Fig. 1. Comparison of the natural immune to the synthetic version. On the left is an image of a spleen that contains antibodies that are packaged individually in B-cells. This packaging allows recognition and replication to be linked. On the right is a depiction of a synthetic immune where the genes encoding 1011 different antibody genes are present in solution but not yet packaged.

Figure 1

Fig. 2. Visualization of the M-13 phage selection system. In the left is a schematic of a phage particle. The phage is a micron long tube containing ssDNA encoding the antibody in its interior and the encoded antibody protein expressed on its tip as part of the phage encoded gene 3 protein. On the right is an electron micrograph showing the phage particle (rods) attached only at their tips to Hepatitis B virus (spherical particles).

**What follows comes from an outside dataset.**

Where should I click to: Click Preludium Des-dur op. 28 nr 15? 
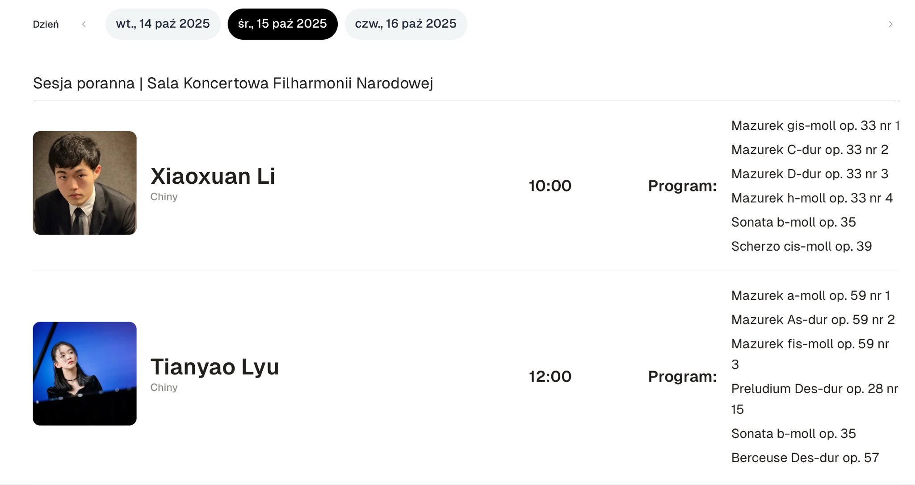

Insert shows higher power magnification of the process. Rarely, two separate phages attach to a virus particle because the particle has many antigenic sites.

Figure 2

Fig. 3. Methods available to package the antibody genes. In every case except for the ribosome recognition and replication are linked because the gene encoding the antibody is on the inside of an organism capable or replication and the antibody is expressed on the outside. Thus, one can select for binding and replicate all the selected members from a large input antibody library.

Figure 3

Fig. 4. The method to create intracellular combinatorial antibody libraries. The genes encoding the antibody molecules from a large combinatorial library are inserted into lentiviruses so animal cells can be infected. One the cell is infected the antibody genes are integrated into the cell genome and encode antibody molecules. Such antibodies can be retained in the cytoplasm, secreted, or anchored in the plasma membrane. Some of these expressed antibodies change the differentiation state of the cell. The system is powerful in that it is autocrine because the antibody and its target are expressed in the same cell. Thus, each cell becomes a selection system unto itself. Again genotype and phenotype are linked, but here the linkage is at the level of animal cells themselves. A large variety of selection systems can be used to select from cells where the expressed antibody has induced a new phenotype (Xie et al.2013, 2014; Yea et al.2013, 2015; Zhang et al.2011, 2012, 2013, 2014). Adapted in part from Viral Gene Therapy, book edited by Ke Xu, by authors Suzuki, Y., and Suzuki, Y. Gene regulatable lintiviral vector system.

Figure 4

Fig. 5. Many cell fates induced by selected antibodies from a single type of stem cell. CD34 + human stem cells are treated with purified antibodies encoded by genes selected from cells infected with antibody libraries. The induced cell fates are (clockwise from 12:00 o'clock) Brown fat cells, dendritic cells, tendon cells, red cells, neural cells, M2 macrophages, platelets, granulocytes and more mature dendritic cells.